One of my teachers Richard Freeman would always say in class, "Stiffness is a blessing".

Being hyper-mobile, yoga asanas came easily to me as a practitioner. When I was a new teacher, I'd be teaching 18 classes a week and demonstrating everyone of them on my dominant right side, and doing physical assists on the other.

Then I got very involved in "universal principles of alignment" that'd prescribed systematic methodology of getting into poses, working into end range, and accomplishing peak poses for a recognition of my practice, not forgetting the photo ops.

When I got into my 40's my right hip started clicking, my thoracic spine lost its kyphosis, my head feels to heavy for my neck and shoulders, my SI joint felt wonky and sore at times, and I'm always in a state of feeling like I'd jump out of my skin UNLESS I'm bending myself into deeper stretches.
Something wasn't right.

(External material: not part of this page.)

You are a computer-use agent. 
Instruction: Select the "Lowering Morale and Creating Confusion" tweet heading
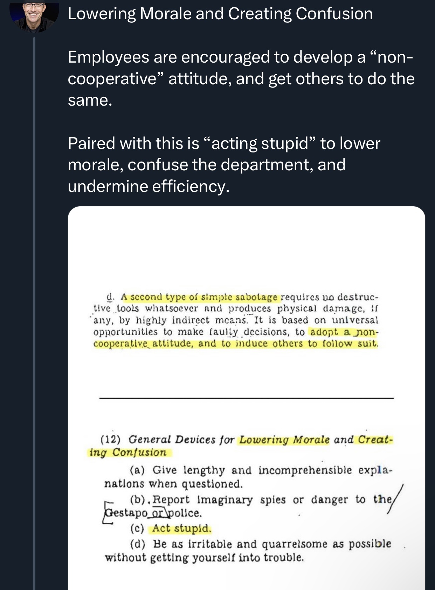(x=220, y=14)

If Yoga is the path to freedom and bliss, my body felt shackled to the ball and chain of a yoga mat.

I got into somatics first through the wonderful Feldenkrais classes with Tara Eden in Chiang Mai. Subsequently I dived into Body Mind Centering's embodiment work of non linear movement and understanding of the nervous system in psychosomatic relationships, learning to listen to the body through sensory awareness into different biological systems, to re-learn and repattern very conditioned ways of inhabiting our body, through self inquiry, using the body as a baseline.

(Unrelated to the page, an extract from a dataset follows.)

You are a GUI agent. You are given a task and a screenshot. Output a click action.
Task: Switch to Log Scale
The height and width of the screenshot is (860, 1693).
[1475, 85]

Now I can walk, run, sit, hike... do the functional stuff normal humans do for extended periods - pain free and with presence. My movement repertoire consist of a mix of different activities in addition to mat yoga - swimming, rock climbing, dance, resistance work - so my body's neural mapping gets wired in a variety of possibilities. I've also been working with yoga practitioners and teachers on preventing / rehabilitating repetitive injuries through therapeutic bodywork, yoga therapy which addresses the person through the different layers, and somatic movement education - learning so much about the body-mind as an integrated whole.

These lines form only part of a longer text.